___ Extracted information ___
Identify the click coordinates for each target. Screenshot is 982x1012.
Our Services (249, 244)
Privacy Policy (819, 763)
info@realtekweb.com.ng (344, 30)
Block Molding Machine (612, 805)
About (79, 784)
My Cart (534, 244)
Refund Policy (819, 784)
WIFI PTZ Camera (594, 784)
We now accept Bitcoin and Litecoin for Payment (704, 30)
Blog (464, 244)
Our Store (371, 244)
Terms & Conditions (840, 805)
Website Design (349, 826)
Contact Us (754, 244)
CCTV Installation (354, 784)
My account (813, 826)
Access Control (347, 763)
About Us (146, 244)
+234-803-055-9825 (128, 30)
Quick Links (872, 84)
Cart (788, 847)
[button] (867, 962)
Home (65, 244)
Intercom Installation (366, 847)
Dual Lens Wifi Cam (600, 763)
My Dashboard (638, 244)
___
→ Challenge
Please reproduce all of the data above line for line, changing no character.

→ Output
Identify the click coordinates for each target. Screenshot is 982x1012.
Our Services (249, 244)
Privacy Policy (819, 763)
info@realtekweb.com.ng (344, 30)
Block Molding Machine (612, 805)
About (79, 784)
My Cart (534, 244)
Refund Policy (819, 784)
WIFI PTZ Camera (594, 784)
We now accept Bitcoin and Litecoin for Payment (704, 30)
Blog (464, 244)
Our Store (371, 244)
Terms & Conditions (840, 805)
Website Design (349, 826)
Contact Us (754, 244)
CCTV Installation (354, 784)
My account (813, 826)
Access Control (347, 763)
About Us (146, 244)
+234-803-055-9825 (128, 30)
Quick Links (872, 84)
Cart (788, 847)
[button] (867, 962)
Home (65, 244)
Intercom Installation (366, 847)
Dual Lens Wifi Cam (600, 763)
My Dashboard (638, 244)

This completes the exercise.